[Directions] Copy every line of the records below that contains the word "should". Treat the match as case-sensitive.

(Rows from a dataset)
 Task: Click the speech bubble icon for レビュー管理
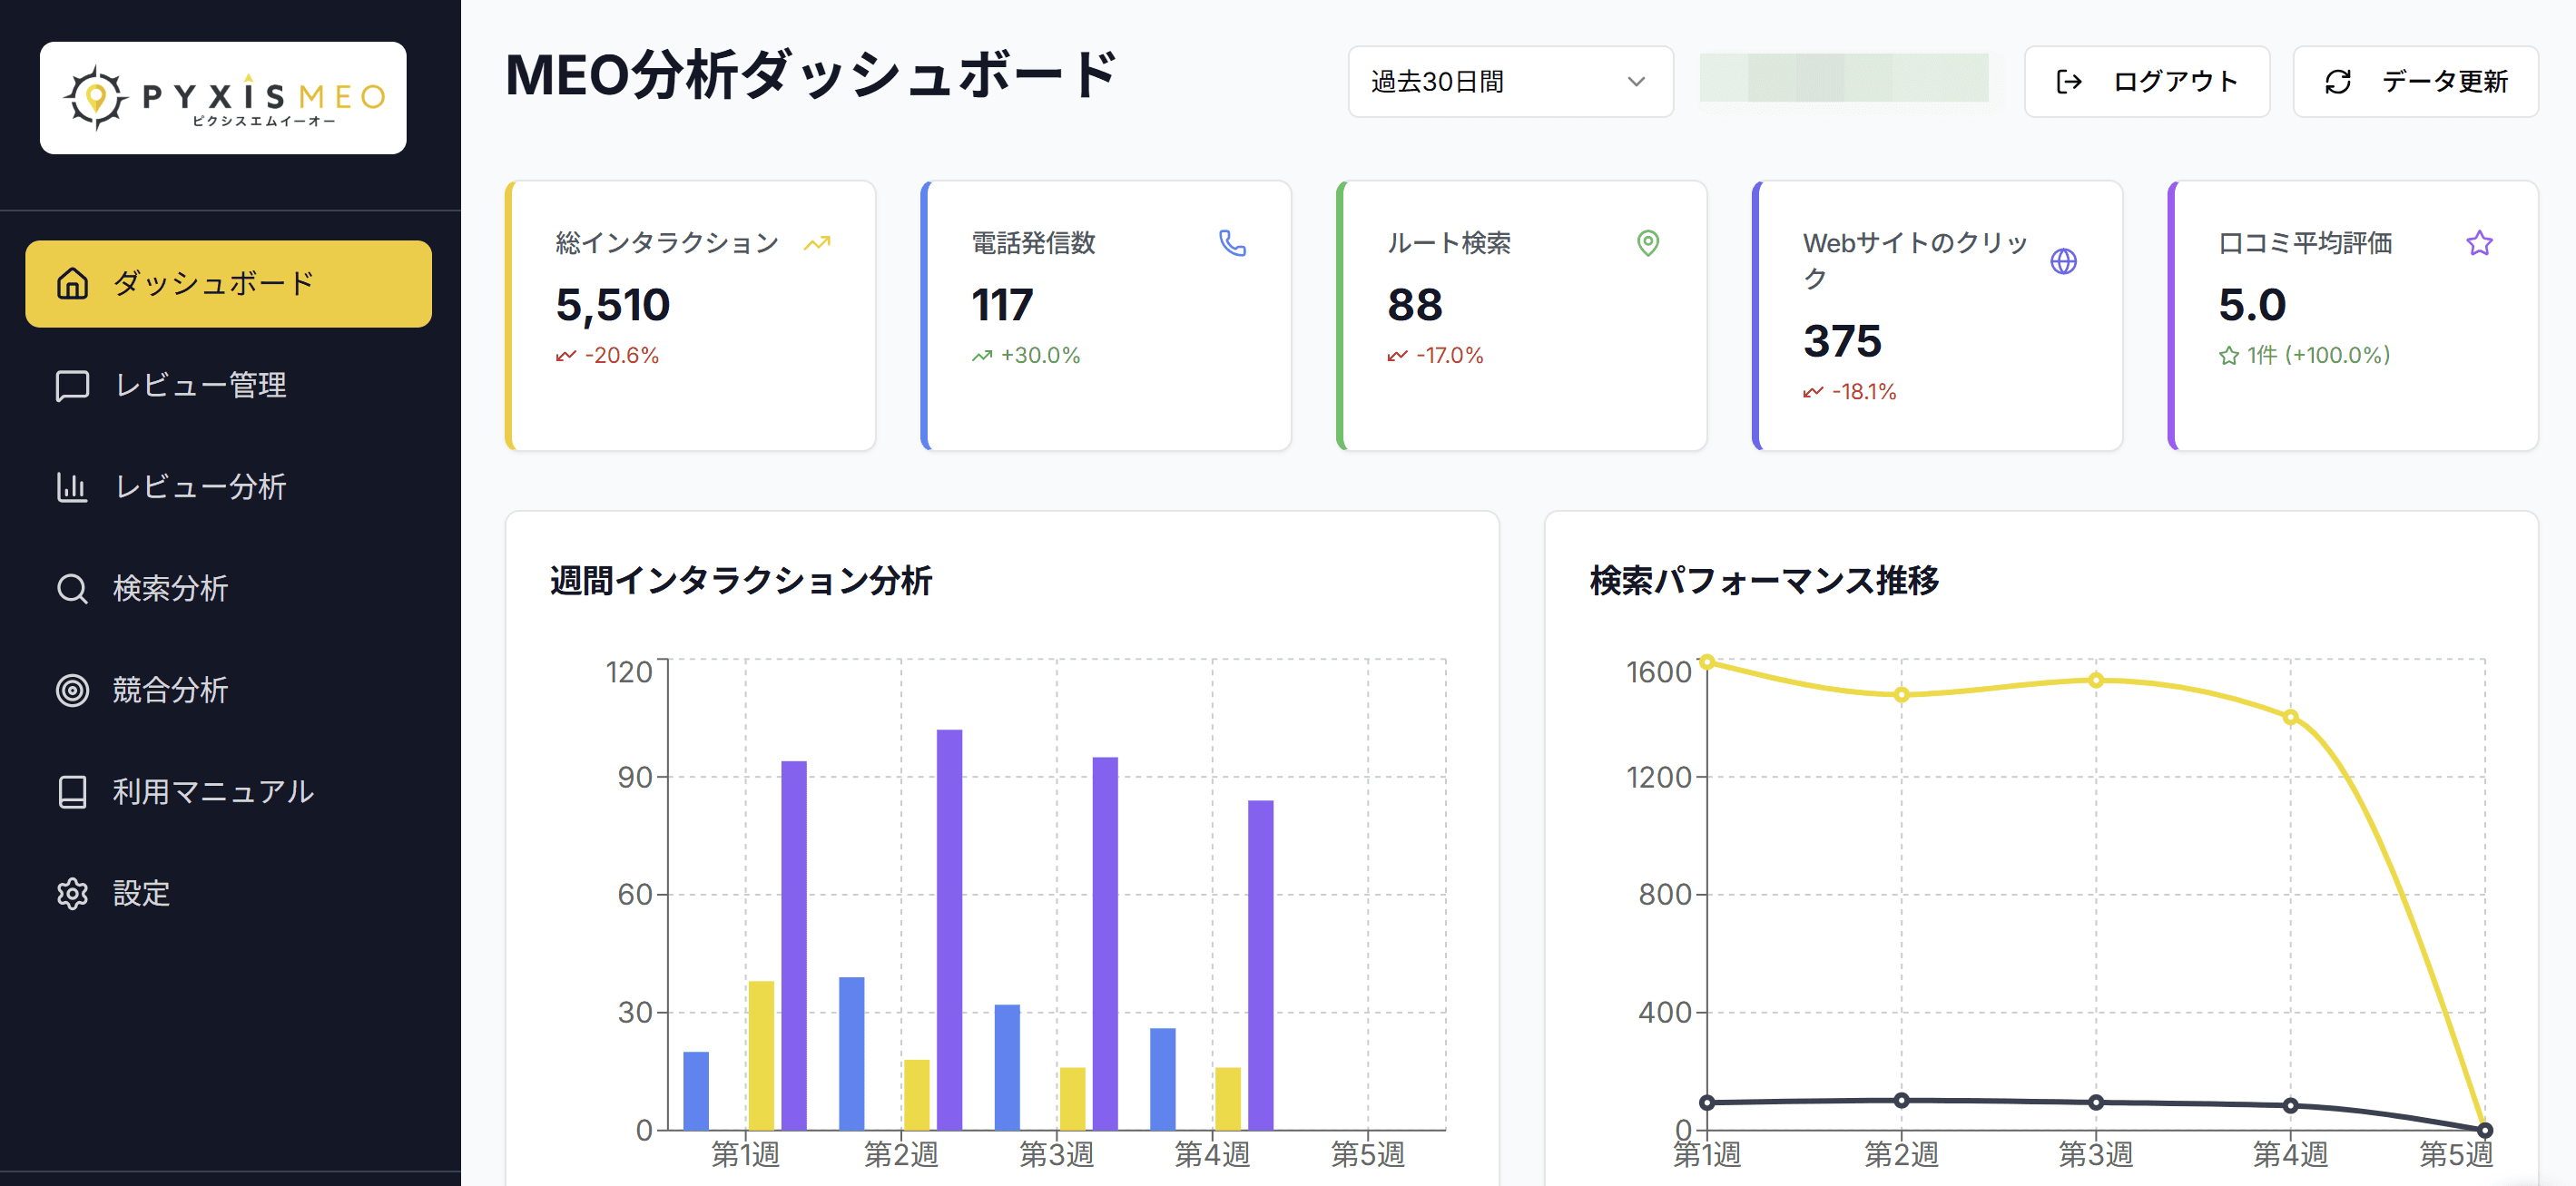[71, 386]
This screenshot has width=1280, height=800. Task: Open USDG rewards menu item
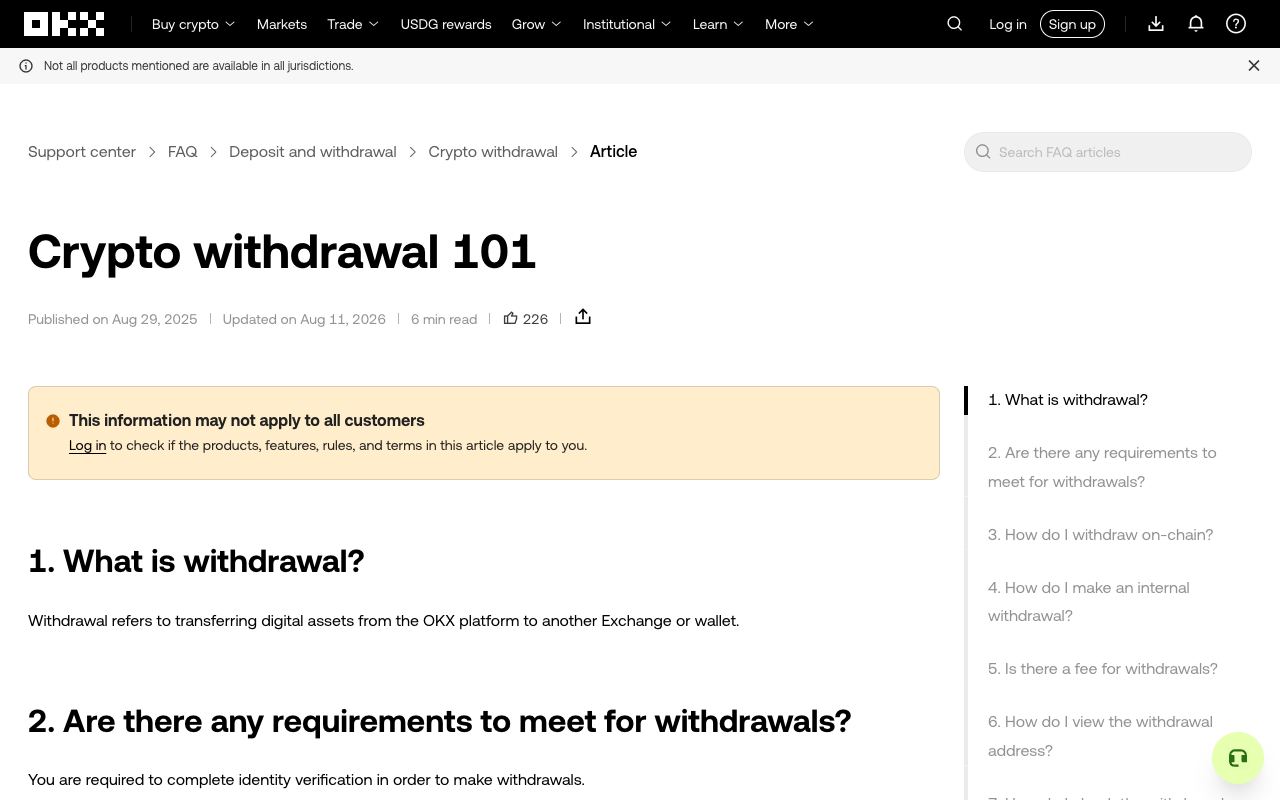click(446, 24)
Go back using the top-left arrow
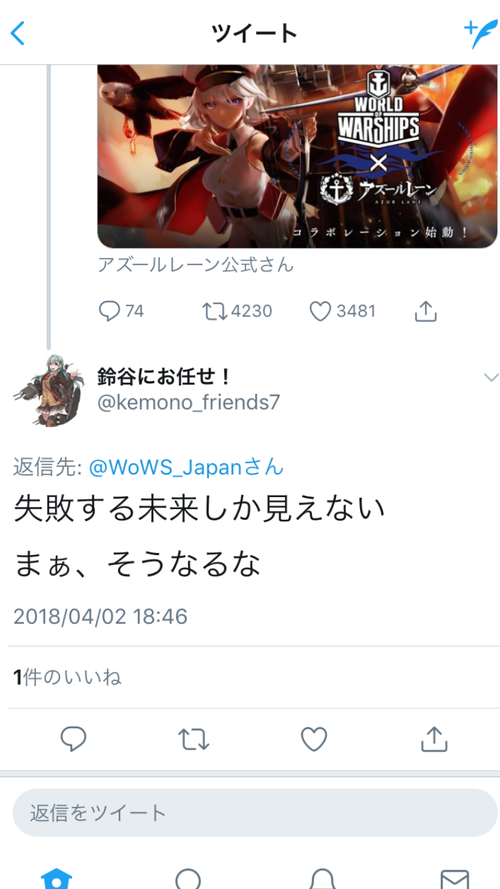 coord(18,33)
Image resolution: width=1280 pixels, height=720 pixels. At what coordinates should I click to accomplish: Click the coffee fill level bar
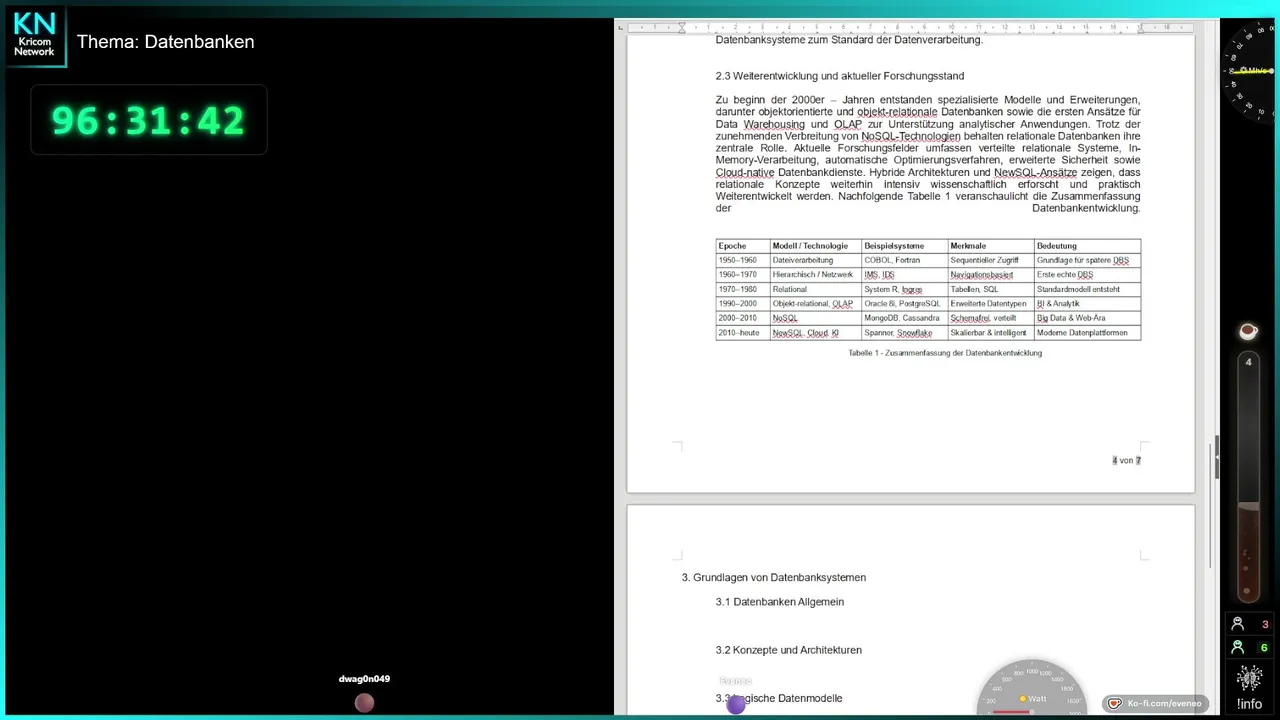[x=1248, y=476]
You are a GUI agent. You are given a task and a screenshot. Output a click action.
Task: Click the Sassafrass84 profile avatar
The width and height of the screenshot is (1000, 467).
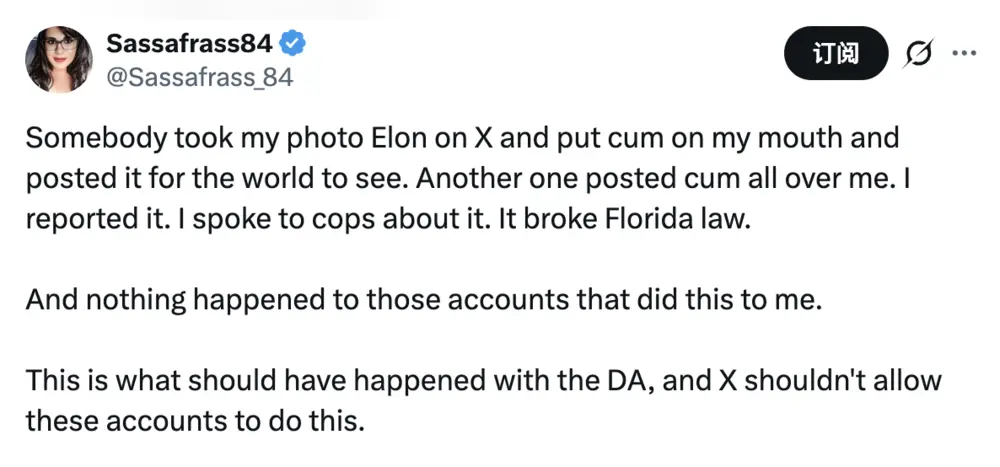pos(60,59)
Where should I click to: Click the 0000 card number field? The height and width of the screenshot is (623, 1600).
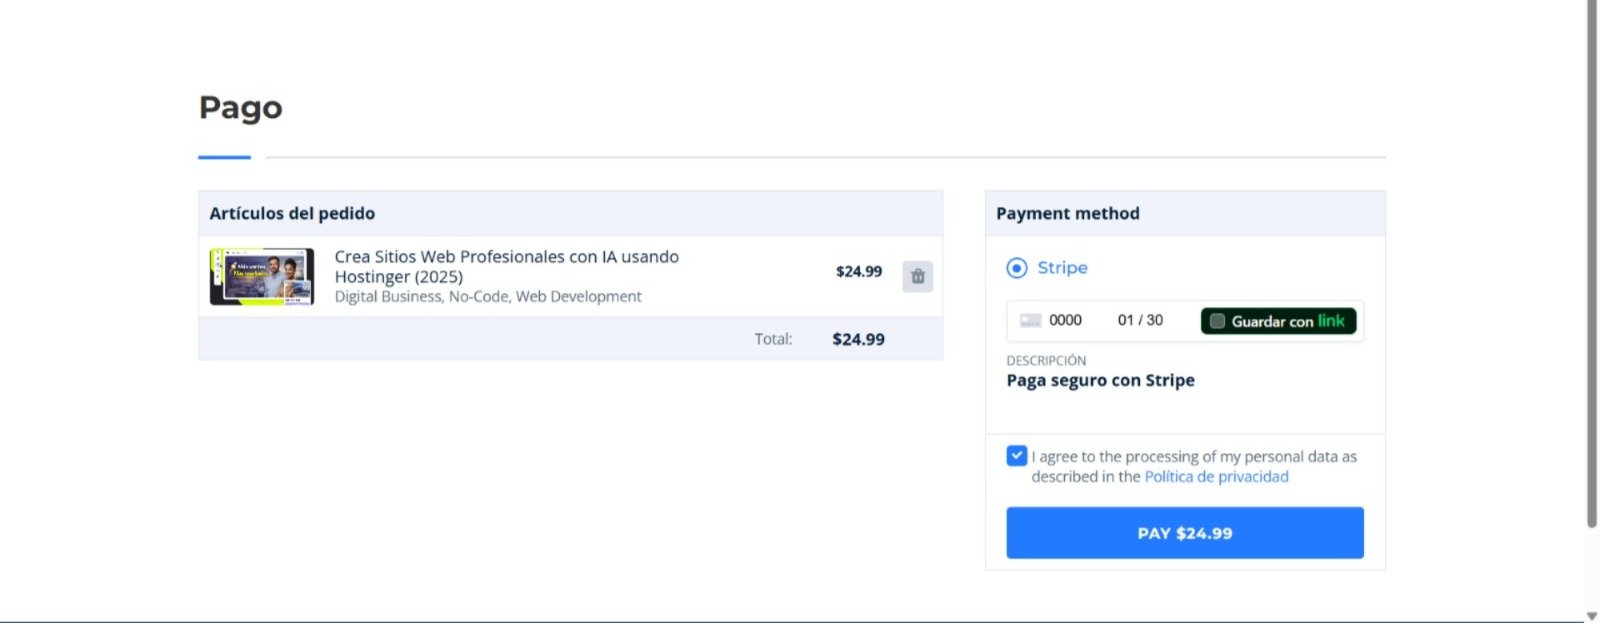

[Answer to this exercise]
Image resolution: width=1280 pixels, height=720 pixels. At what coordinates should I click to accomplish: Click the coffee fill level bar
Where should I click to: Click the 0000 card number field? The height and width of the screenshot is (623, 1600).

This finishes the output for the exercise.